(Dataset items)

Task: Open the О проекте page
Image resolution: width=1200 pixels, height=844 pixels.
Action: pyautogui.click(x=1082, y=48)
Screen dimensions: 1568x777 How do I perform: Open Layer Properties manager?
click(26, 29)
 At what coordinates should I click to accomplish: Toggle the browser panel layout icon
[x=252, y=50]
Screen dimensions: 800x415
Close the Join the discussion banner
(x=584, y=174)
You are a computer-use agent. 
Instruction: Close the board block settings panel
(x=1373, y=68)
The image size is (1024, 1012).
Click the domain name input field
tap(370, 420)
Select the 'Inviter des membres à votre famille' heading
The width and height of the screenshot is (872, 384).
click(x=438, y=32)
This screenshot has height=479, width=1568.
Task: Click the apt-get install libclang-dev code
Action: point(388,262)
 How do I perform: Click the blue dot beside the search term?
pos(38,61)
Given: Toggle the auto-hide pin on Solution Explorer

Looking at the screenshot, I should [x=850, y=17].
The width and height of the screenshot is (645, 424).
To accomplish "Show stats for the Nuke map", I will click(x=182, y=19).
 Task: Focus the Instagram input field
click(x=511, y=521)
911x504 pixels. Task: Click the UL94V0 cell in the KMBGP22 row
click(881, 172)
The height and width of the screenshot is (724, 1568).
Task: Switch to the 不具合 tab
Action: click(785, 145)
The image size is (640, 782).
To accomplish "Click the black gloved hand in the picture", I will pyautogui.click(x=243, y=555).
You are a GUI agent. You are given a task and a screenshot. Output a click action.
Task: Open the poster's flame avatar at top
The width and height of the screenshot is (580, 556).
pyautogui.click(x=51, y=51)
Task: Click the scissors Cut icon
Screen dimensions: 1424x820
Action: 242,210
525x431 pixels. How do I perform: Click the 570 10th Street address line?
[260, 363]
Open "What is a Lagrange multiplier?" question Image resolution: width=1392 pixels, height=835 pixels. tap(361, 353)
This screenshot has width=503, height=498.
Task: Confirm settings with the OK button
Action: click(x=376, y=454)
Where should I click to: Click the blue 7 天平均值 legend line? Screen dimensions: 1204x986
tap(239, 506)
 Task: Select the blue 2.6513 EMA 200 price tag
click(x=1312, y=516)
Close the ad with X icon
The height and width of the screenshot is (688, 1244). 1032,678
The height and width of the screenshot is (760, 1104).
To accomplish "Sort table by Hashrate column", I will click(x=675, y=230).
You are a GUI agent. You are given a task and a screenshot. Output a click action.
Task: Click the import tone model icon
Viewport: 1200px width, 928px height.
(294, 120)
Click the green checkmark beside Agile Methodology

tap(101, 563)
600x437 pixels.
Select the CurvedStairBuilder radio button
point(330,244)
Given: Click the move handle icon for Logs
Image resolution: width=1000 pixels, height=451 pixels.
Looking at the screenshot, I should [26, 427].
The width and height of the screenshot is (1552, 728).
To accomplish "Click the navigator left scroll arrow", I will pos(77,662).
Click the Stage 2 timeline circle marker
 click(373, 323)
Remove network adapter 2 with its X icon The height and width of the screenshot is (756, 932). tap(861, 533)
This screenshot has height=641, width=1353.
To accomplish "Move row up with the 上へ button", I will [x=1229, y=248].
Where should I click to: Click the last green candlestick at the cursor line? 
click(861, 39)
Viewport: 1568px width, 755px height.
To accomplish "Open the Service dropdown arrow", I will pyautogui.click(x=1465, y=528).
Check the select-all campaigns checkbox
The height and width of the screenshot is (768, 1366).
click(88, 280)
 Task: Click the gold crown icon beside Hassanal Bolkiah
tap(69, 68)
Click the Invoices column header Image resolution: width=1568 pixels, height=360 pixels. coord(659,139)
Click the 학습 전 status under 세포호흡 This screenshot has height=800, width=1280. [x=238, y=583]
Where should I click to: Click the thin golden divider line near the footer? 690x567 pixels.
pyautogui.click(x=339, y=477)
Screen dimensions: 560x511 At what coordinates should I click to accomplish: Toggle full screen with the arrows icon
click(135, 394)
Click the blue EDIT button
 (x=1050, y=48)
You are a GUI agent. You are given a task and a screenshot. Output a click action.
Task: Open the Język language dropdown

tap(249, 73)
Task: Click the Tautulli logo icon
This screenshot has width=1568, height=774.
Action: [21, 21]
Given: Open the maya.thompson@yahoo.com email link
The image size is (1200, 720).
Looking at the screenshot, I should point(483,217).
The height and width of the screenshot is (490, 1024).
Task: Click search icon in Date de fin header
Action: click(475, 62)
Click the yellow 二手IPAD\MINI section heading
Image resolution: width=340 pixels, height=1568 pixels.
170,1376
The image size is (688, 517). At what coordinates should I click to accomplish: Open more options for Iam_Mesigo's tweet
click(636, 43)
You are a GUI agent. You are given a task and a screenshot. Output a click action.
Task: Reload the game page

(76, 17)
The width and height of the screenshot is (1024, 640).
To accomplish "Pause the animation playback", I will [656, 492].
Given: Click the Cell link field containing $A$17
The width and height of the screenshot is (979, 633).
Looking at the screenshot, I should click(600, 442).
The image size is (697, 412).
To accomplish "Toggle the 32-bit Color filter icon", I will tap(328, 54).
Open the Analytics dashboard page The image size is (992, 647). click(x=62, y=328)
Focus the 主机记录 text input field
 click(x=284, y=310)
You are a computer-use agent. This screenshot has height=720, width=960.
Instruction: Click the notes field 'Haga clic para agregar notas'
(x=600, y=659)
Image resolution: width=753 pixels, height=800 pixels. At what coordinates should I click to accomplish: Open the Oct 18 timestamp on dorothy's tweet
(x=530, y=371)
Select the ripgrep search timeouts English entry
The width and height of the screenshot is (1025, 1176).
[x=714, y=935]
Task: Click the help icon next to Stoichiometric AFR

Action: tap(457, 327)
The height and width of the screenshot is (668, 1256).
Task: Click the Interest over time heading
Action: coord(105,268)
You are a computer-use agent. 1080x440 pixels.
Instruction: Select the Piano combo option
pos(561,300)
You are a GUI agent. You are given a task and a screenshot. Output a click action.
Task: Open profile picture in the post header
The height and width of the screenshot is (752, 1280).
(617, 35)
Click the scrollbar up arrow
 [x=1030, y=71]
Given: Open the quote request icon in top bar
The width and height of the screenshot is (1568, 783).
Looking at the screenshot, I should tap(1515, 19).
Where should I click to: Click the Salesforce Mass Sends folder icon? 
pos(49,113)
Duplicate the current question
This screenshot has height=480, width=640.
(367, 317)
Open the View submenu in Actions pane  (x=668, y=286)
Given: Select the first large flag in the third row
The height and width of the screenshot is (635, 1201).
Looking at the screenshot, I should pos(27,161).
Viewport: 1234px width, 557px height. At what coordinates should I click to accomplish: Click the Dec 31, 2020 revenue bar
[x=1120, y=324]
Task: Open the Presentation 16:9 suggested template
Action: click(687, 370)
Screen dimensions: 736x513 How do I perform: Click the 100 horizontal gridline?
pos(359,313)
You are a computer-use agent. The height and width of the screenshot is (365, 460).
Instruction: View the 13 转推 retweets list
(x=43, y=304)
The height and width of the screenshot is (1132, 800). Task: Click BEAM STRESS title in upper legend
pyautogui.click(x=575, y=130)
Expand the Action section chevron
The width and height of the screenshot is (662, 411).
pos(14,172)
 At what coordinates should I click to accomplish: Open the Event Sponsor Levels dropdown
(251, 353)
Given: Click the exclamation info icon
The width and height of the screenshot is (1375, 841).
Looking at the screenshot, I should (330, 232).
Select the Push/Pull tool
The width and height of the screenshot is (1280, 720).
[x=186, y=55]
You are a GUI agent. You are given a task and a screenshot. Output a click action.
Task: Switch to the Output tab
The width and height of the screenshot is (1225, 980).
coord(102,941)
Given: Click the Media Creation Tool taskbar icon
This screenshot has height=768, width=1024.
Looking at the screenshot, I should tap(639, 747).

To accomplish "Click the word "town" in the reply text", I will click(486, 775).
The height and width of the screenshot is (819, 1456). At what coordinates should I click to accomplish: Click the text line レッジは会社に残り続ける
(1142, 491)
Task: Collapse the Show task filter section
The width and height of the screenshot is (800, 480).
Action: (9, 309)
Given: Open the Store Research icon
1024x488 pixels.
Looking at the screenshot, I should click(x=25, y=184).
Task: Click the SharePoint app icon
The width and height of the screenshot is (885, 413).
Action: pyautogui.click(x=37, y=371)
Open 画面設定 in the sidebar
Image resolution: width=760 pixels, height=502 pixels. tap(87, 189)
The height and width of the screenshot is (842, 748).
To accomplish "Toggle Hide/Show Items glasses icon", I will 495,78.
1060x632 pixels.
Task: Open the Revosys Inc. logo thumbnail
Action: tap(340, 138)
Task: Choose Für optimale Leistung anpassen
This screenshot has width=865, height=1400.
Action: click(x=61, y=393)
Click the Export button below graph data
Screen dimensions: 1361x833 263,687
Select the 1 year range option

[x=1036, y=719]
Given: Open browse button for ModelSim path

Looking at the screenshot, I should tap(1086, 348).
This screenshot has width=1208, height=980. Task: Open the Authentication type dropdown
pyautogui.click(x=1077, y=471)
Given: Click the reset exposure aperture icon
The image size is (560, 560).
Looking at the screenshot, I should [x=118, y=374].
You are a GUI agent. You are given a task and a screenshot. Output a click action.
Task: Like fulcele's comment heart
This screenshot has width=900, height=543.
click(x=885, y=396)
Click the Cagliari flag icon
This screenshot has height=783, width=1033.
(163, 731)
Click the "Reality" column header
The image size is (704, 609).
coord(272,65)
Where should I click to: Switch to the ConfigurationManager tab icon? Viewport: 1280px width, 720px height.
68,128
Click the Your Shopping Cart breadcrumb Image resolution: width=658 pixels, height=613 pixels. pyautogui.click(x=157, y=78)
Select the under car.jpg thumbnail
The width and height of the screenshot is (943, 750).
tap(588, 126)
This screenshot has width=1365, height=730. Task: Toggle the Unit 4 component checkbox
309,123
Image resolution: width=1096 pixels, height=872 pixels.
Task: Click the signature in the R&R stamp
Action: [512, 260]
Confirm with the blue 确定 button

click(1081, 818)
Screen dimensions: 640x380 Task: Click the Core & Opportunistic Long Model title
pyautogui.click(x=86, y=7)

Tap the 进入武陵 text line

**WORK REQUIRED:** Up to and including the line with "The width and height of the screenshot is (645, 424).", transcribe the entries above exactly, starting from their first line.

**ANSWER SECTION:**
Task: Open the О проекте page
Image resolution: width=1200 pixels, height=844 pixels.
Action: pyautogui.click(x=1082, y=48)
Screen dimensions: 1568x777 How do I perform: Open Layer Properties manager?
click(26, 29)
 At what coordinates should I click to accomplish: Toggle the browser panel layout icon
[x=252, y=50]
Screen dimensions: 800x415
Close the Join the discussion banner
(x=584, y=174)
You are a computer-use agent. 
Instruction: Close the board block settings panel
(x=1373, y=68)
The image size is (1024, 1012).
Click the domain name input field
tap(370, 420)
Select the 'Inviter des membres à votre famille' heading
The width and height of the screenshot is (872, 384).
click(x=438, y=32)
This screenshot has height=479, width=1568.
Task: Click the apt-get install libclang-dev code
Action: point(388,262)
 How do I perform: Click the blue dot beside the search term?
pos(38,61)
Given: Toggle the auto-hide pin on Solution Explorer

Looking at the screenshot, I should [x=850, y=17].
The width and height of the screenshot is (645, 424).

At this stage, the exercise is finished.